I spent most of yesterday working on Kana. Not adding new features, but doing a heavy refactor of the settings package. Is it absolutely necessary? Probably not. I have, however really enjoyed the time I’ve spent on it and it will lead to a much more robust application.
Kana’s settings aren’t simple. While it relies on Viper to load settings, that process isn’t simple. Like most apps we have our default settings but, on top of those, we have multiple layers of settings as opposed to just one. There are global settings that the user can override from default and affect all new sites as well as some app functionality. That’s pretty normal.
There are flags to override various settings. That’s also pretty normal.

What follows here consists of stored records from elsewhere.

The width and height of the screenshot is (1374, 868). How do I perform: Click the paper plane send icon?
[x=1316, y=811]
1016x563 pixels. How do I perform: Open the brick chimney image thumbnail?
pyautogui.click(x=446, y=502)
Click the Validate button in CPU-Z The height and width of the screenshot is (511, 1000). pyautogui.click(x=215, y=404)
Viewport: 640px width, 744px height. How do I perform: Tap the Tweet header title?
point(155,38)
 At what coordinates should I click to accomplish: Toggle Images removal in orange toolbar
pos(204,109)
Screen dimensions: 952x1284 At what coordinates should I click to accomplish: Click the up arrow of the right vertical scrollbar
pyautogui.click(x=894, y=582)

Where Kana gets complicated is there is the ability to save your settings both globally for all new sites as well as to export the settings for an individual site which can make getting started on a given project much, much easier. There’s no good way to do this with Go.
What I was doing was creating separate settings structs for defaults, global and local settings. It worked but it was messy. With, now, 30 settings to keep track of I was simply missing some of the touch points every time I edited one.
Soon I’ll have a single struct of settings that can be processed automatically at all stages, from loading settings to saving settings to, most important for me, changing the settings themselves.
I’m not done with the refactor yet, so I won’t get too much into the details here yet but I’m pretty impressed with where it’s going so far.
It’s been a long, long time since I lost a whole day to code. It’s the most fun I’ve had in quite a while!